The April riots in Baltimore led Gov. Larry Hogan to make an unusual request to the University System of Maryland Board of Regents, causing the board to add the University of Maryland’s differential tuition proposal to its agenda less than 48 hours before the scheduled meeting.

“What was unusual was the governor’s interest in scheduling the meeting,” said James Shea, the University System of Maryland board chairman. “That I had never experienced before. I did not know why and I still don’t know why.”

The vote was originally scheduled for May 6, according to emails obtained by The Diamondback through a public records request. At the end of April, Hogan asked the board to move the vote on the $2,800 gradual tuition increase to later in May while he dealt with the unrest following the death of 25-year-old Freddie Gray while in police custody.

Interactions with Maryland state agencies were delayed during this time, Shareese DeLeaver-Churchill, a spokeswoman for the governor, wrote in an email.

“The decisions of the board are wholly independent from the Governor’s office,” DeLeaver-Churchill wrote.

But on May 4, Hogan changed his mind and the board put the proposal back on the May 6 agenda.

The board voted 10-2 in favor of gradually raising tuition for engineering, business and computer science upperclassmen at this university, less than 48 hours after the system sent a news release on May 4 at 3:26 p.m.

READ MORE: UMD looks to raise tuition for comp sci, business, engineering fields

“Typical of the schizophrenic political world in which we are embedded, an unfortunate request has been [made] by the Governor’s Office,” former system Chancellor Brit Kirwan emailed Shea. The email was marked “Urgent.”

“None of us are happy about this but, out of deference to the Governor, [university President] Wallace [Loh] would like to do so,” Kirwan wrote.

The sequence of events left little time to inform the university community.

“I look back with great pride of many things when I was chancellor, but I truly regret the way the timing played out on this issue,” Kirwan said, adding that such a request from the governor had never been made in his 13 years as chancellor. “There were very unusual and special circumstances having to do with what was going on in Baltimore City.”

Then-sophomore materials science and engineering major Robert Kornfeld started a petition against differential tuition after the proposal was announced May 4. It gained about 1,000 signatures by the following night.

“I just hope for the administrators to see the student body cares deeply about this issue and they should have consulted us before,” Kornfeld told The Diamondback. “It’s awful to go after these particular students because they’re following their passion.”

READ MORE: Students petition, angered after UMD proposes differential tuition system

Regent Frank Reid and student Regent Raaheela Ahmed voted against the differential tuition hike. Although Loh’s arguments in favor of the increase were persuasive, “the voice of the students should be heeded in this matter,” Reid wrote to Kirwan.

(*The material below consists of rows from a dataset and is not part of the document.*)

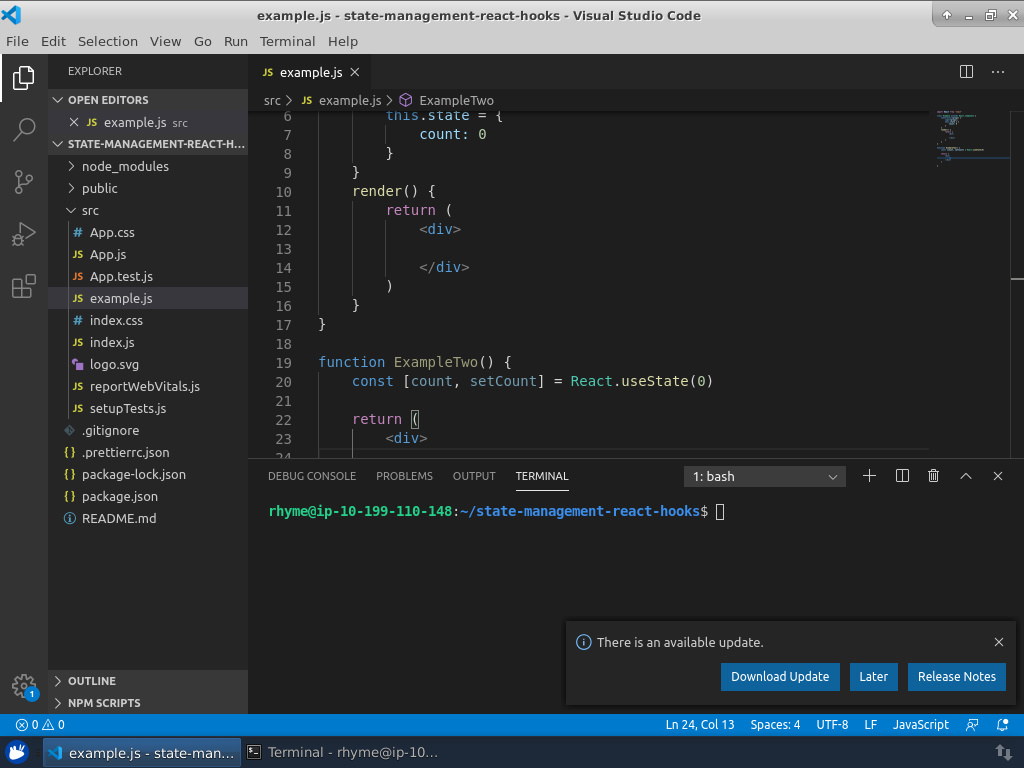The height and width of the screenshot is (768, 1024).
Task: Add a new terminal with plus icon
Action: tap(869, 477)
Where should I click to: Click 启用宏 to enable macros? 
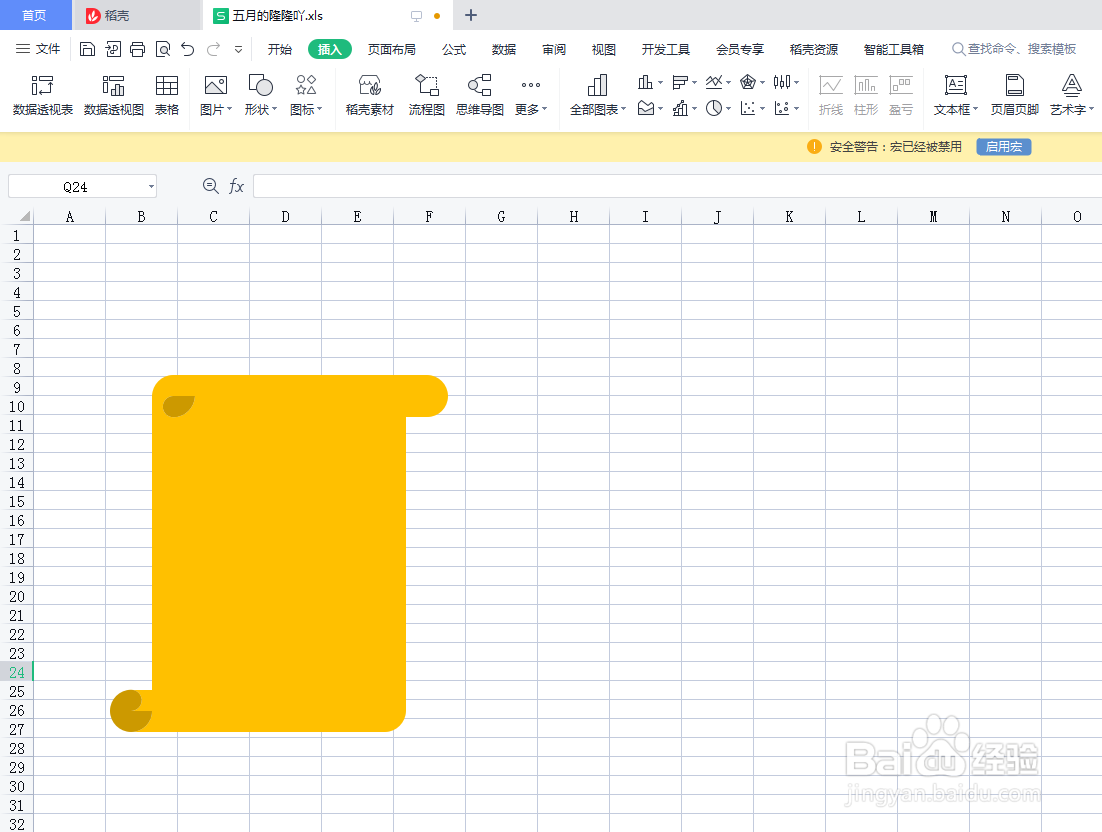1003,146
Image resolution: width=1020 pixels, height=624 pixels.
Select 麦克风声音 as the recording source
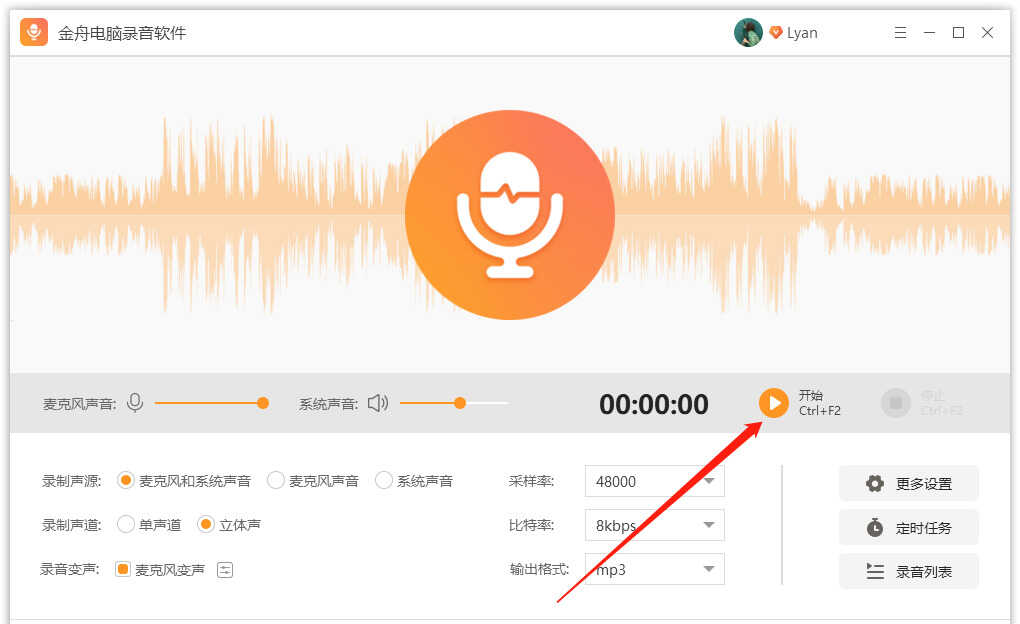click(276, 481)
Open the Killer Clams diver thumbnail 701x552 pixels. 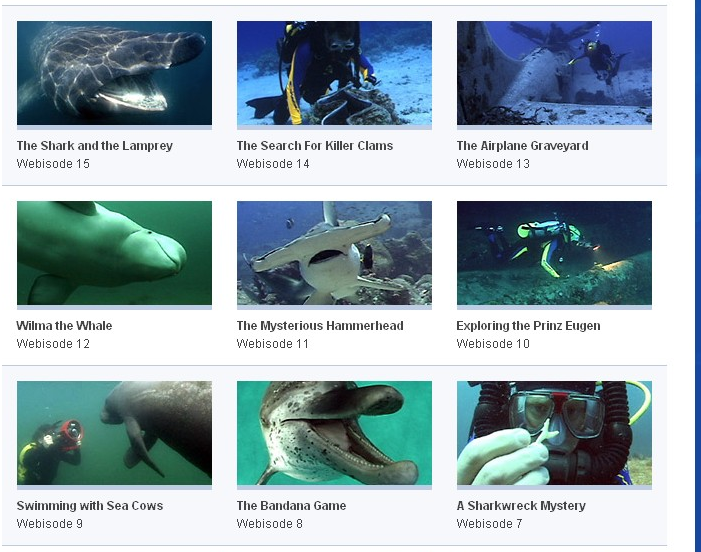pyautogui.click(x=334, y=73)
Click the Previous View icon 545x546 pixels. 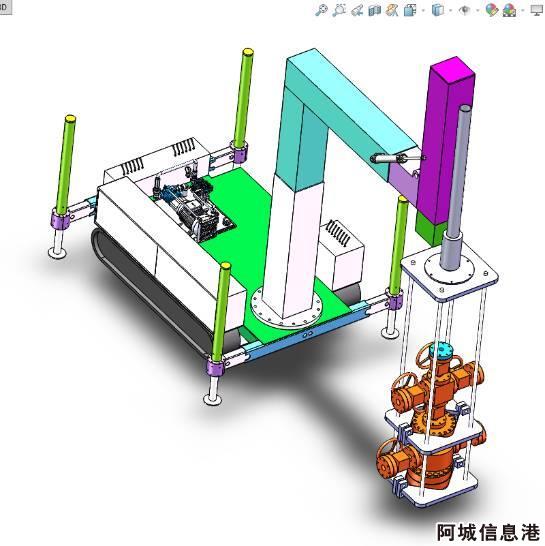click(x=357, y=10)
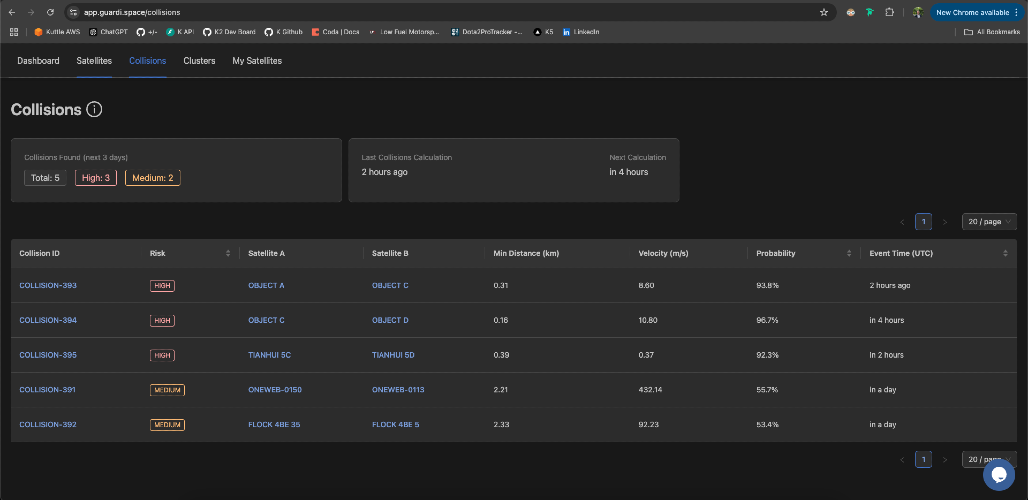The image size is (1028, 500).
Task: Sort the table by Probability column
Action: [x=849, y=254]
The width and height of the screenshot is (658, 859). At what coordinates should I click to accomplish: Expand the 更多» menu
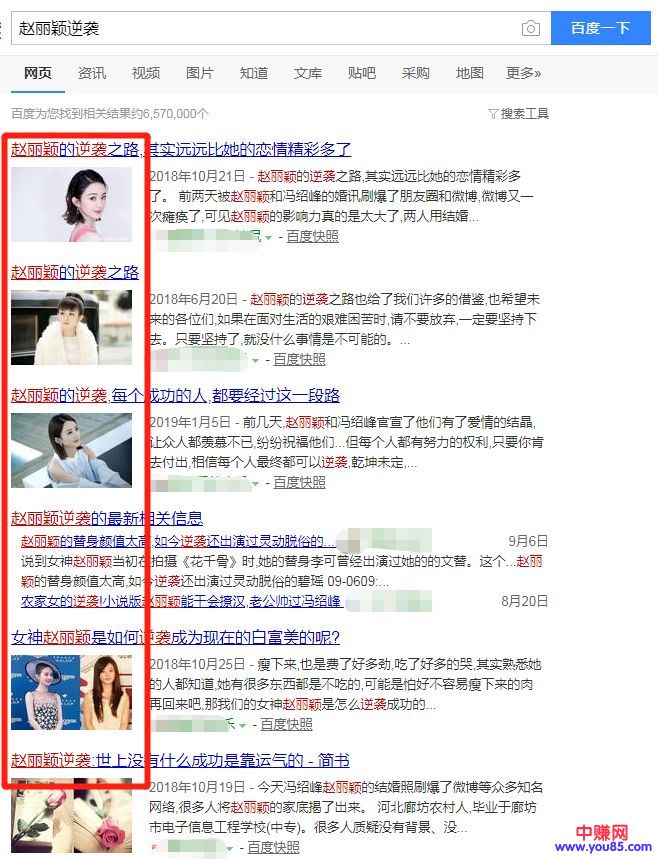click(x=523, y=73)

Current system Chancellor Robert Caret emailed Kirwan on May 2 and said the governor’s original decision to delay the proposal was the “right move.” He suggested holding a student referendum for the proposal. Kirwan replied that a referendum was not necessary because “all the folks in Annapolis that matter support it.”

“I think Wallace is afraid to go for a referendum and feels he doesn’t really need one,” Kirwan replied to Caret. “He’s spoken to a lot of students and the typical response is, ‘I understand the need and will not object but don’t ask me to endorse.'”

During Kirwan’s 13-year tenure, the board had never held a student referendum on a tuition or fee increase. Universities could not operate that way, he said.

Once Loh secured support from House of Delegates Speaker Michael Busch and state Senate President Mike Miller and Kirwan spoke to other regents, Kirwan wrote to Caret he was “99.4%” positive the proposal would be approved. It is common for Kirwan and Loh to gather support from legislatures to ensure that proposals would not be “dead on arrival,” Kirwan said.

READ MORE: USM Board of Regents votes to raise tuition up to 5 percent

Prior to the meeting, Ahmed asked Kirwan and Doyle if she could compile a document of student testimony to submit to the board, and Kirwan encouraged her to gather as much input as possible. He assured her the board would work with her to have a sense of the student perspective.

So Ahmed said she was surprised when, during the meeting, she was “shut down” by other regents. Her list of amendments clarifying the proposal’s language, which she sent to the board in advance of the meeting, was not seconded.

“The way that the meeting was led and the way that the meeting went down was not conducive to an open, inclusive conversation,” Ahmed said. “It was more of a meeting to get something passed, to get something done.”